The presence of at least one of those risk factors, either in the borderline or abnormal range, resulted in a nearly three-fold higher prevalence of CRP compared to people in the study who never smoked, were not overweight and had normal blood pressure, cholesterol and blood sugar levels. “The surprising finding in our analysis was the very high percentage of elevated CRP that was directly attributable to conventional risk factors,” says Dr. Miller.
A look at body mass index in the NHANES III survey illustrates how risk factors can influence CRP levels. The index can indicate whether a person is obese, overweight, underweight or normal. CRP levels were prevalent in 14.7 percent of people with a normal body mass index, but were found in 26 percent of people who were categorized as overweight. The percentage jumped to 46.6 percent among people whose body mass index put them in the obese range.
Numerous experts have been debating the use of the relatively inexpensive CRP blood test as a general screening tool for coronary heart disease, both pro and con. Some say CRP can help identify certain patients at risk for heart disease that other measurements, such as cholesterol, may miss, so they recommend that the test be given to people even if they are at low risk for cardiovascular disease.
However, in 2003, the American Heart Association and the Centers for Disease Control and Prevention issued a joint scientific statement that recommended against the general screening of the adult population for CRP. Instead, the statement said that CRP measurements should be reserved for patients at intermediate risk for heart disease, who have a 10 to 20 percent risk of developing the disease over ten years. The statement also called for additional studies of the CRP test.

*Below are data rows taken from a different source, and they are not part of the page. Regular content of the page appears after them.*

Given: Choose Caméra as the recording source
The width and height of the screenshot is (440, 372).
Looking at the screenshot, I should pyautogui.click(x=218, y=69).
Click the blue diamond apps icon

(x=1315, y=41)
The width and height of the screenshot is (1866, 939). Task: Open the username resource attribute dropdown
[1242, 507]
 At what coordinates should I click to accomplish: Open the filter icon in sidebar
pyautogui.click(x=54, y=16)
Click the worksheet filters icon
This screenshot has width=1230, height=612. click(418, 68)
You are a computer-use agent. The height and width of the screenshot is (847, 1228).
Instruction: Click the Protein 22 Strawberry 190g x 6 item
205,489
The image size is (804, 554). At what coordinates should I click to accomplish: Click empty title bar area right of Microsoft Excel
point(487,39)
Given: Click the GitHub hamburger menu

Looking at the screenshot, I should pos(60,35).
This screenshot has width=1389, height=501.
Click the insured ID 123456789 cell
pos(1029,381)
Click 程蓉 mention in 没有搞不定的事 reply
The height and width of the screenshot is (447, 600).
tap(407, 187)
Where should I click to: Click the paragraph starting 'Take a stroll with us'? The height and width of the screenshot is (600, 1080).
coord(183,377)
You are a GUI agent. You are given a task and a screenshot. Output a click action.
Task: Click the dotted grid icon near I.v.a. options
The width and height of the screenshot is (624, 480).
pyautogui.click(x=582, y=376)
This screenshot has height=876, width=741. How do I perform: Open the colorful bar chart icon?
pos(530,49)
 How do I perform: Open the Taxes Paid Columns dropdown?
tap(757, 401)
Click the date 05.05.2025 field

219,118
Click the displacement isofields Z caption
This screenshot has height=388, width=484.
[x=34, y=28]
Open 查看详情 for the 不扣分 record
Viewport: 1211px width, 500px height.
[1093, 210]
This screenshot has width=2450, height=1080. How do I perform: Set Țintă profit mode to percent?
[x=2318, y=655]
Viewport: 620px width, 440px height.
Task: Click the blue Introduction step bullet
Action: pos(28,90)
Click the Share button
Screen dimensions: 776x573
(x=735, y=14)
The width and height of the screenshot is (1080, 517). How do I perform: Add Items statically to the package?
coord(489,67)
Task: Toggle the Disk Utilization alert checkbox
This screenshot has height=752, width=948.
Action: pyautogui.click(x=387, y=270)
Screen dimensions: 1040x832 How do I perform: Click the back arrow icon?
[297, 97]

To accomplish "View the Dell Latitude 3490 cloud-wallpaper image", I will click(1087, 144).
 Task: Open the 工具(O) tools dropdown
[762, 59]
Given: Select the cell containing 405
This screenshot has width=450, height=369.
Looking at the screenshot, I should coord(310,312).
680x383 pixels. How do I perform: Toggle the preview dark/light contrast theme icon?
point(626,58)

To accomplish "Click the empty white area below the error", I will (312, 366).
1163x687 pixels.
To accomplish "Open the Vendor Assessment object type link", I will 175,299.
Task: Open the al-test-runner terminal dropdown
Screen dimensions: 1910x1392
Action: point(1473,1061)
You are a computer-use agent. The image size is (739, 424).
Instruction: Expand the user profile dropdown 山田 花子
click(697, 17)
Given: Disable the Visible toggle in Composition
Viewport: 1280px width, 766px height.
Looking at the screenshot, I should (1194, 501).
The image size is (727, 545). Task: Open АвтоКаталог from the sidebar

Dr. Miller believes that CRP screening is unlikely to contribute sufficient insight beyond traditional risk factors and may even be counterproductive. “The great concern of CRP screening is that it may provide false assurance to men and women who may be at increased risk of a heart attack despite normal CRP levels,” says Dr. Miller. “Because the majority of people at risk for a heart attack do not have high CRP, normal levels at screening may make obese patients or smokers, for example, less motivated to lose weight or kick the habit.” On the other hand, according to Dr. Miller, if a high CRP is found on routine screening, then therapies that reduce high blood pressure, glucose, cholesterol and triglycerides will also lower CRP. “We should be making these adjustments anyway, regardless of CRP levels,” he adds.
Dr. Miller says the good news is that in the absence of risk factors, high CRP is very rare. “If you exercise, don’t smoke, have normal levels of blood pressure, cholesterol and glucose and are not overweight, the likelihood of having a high CRP is only one in 2,000,” he says. Rather than screening for CRP, Dr. Miller says “Let’s work more intensively to reduce the known culprits, such as obesity and diabetes, which are growing to epidemic proportions and have become a major public health concern in the U.S. Otherwise, we run the risk of erasing the great advances that have contributed to the reduction in cardiovascular disease during the past 40 years.”
The research team also included Min Zhan, Ph.D. and Stephen Havas, M.D., M.P.H., M.S., both of the University of Maryland School of Medicine. The study was supported in part by a National Institutes of Health grant and a Veterans Affairs Merit Award to Dr. Miller.